Puisque c’est comme ça, moi je vais te laisser…

Je sais, tu es victime d’une mauvaise passe. Plusieurs éboulements, dont l’un provoqua un déraillement. Qui tous amenèrent de longues coupures, forcément. Je sais aussi, tu as transporté des millions de passagers depuis que tu existes, les statistiques grimpent vite. Tu les as menés à bon port, sauf problème ponctuel. Mais maintenant, cette collision, c’en est trop.

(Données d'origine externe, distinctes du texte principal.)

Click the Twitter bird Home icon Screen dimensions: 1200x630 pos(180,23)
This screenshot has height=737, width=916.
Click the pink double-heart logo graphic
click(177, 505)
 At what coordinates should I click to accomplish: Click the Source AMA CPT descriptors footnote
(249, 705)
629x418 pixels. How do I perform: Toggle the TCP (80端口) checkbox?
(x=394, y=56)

Toi que j’ai connue quand j’étais petit. Quand je m’empressais de quitter la ville pour filer chez une grand-mère que j’adorais. La campagne, le grand air, la liberté. Ton départ sur ce bout de voie à Lausanne, numérotée 70, va savoir pourquoi mais peu importe. Puis, cette montée par le Lavaux et, tout en haut, l’émancipation de la grande ligne double à Palézieux pour entrer, toi aussi, dans ta vie d’adulte solitaire. Car tu es unique toi, ne l’oublions pas, belle Ligne de la Broye.

Et les courbes qui s’enchaînent les unes après les autres, ce passage en pleine nature, presque sauvage, avant de s’engouffrer dans le tunnel sur lequel orne, à son entrée Nord, une effigie du général Guisan. Puis, après, le tronçon quasiment rectiligne où tu veux montrer que, toi aussi, tu aimes la vitesse, coursant la Broye et passant, justement, là où le sort t’a joué un très mauvais tour avant-hier. Et enfin, ton arrivée à Payerne rejoignant fièrement tes cousines de Fribourg et Yverdon.

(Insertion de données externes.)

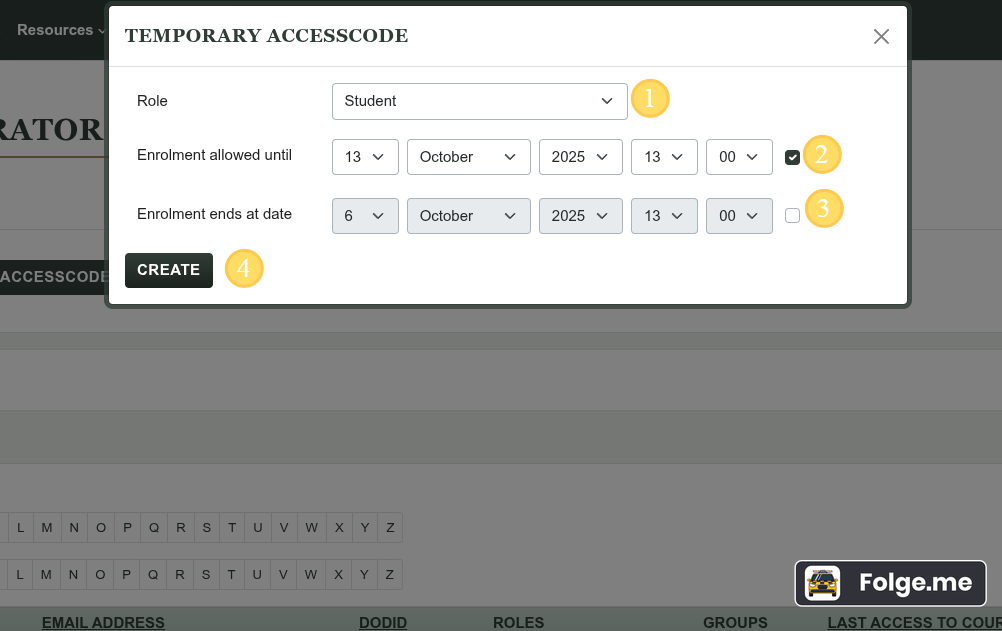1002x631 pixels.
Task: Click the yellow step marker 2
Action: click(x=821, y=155)
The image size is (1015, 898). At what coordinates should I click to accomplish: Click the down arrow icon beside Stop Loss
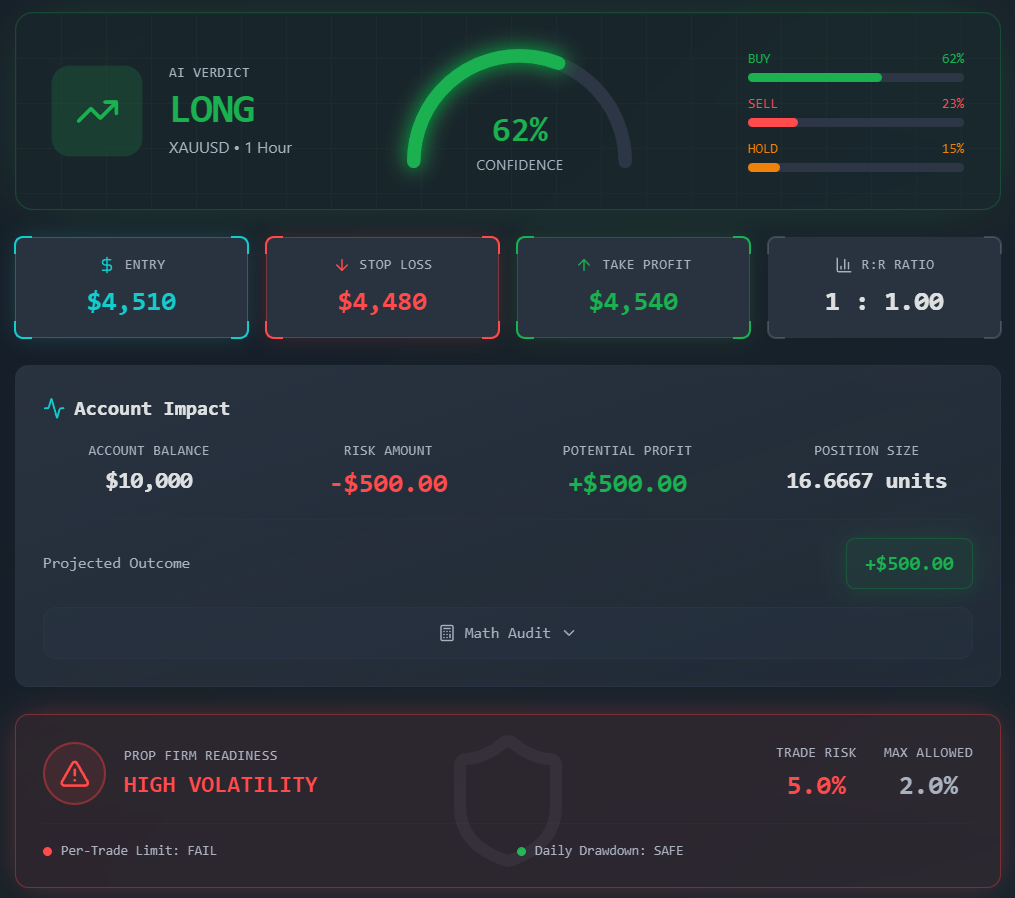point(342,264)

Savais-tu que je te connaissais et t’aimais à ce point? Sûrement pas. Mais voilà, tout a une fin. Les trains suisses m’ont pendant longtemps inspiré confiance. Quelque chose s’était déjà cassé lorsque les contrôleurs ont été retirés des petites lignes. À part contrôler les billets, ils étaient là, rassuraient. C’est sûrement pour ça, d’ailleurs, que je t’ai connue si jeune. Sans eux, les premiers temps, c’était dur, ça faisait bizarre. Cependant on s’habitue à tout, même à ce qu’on aime pas.

Mais je ne savais pas. Je ne savais pas que chaque fois que je montais dans un train chez toi, il y avait un risque qu’un autre arrive en face. Ou plutôt, je me convainquais que c’était impossible. Pas en Suisse! Eh bien oui. Malgré tout, avant-hier, on a encore eu de la chance. Tronçon avec visibilité, les conducteurs ont pu freiner, l’un a même eu le temps de s’arrêter. N’imaginons pas si cela avait été ailleurs, sur les courbes, dans le tunnel, de nuit. Une autre chose s’est cassée, la confiance.

Même si je ne viens plus chez toi que pour le plaisir, maintenant que je sais ça, je vais y réfléchir. Peut-être est-ce un aurevoir, peut-être un adieu. Je sais bien, le risque zéro n’existe pas et tu leur coûtes, à tes parents. Mais s’ils t’entretenaient mieux et t’offraient un système de sécurité moins archaïque qui t’évite un désastre, ce sera un aurevoir et l’on retrouvera notre passion de jeunesse.

Sinon tant pis, ne m’en veuille pas. Toi, je suis sûr que tu me comprendras.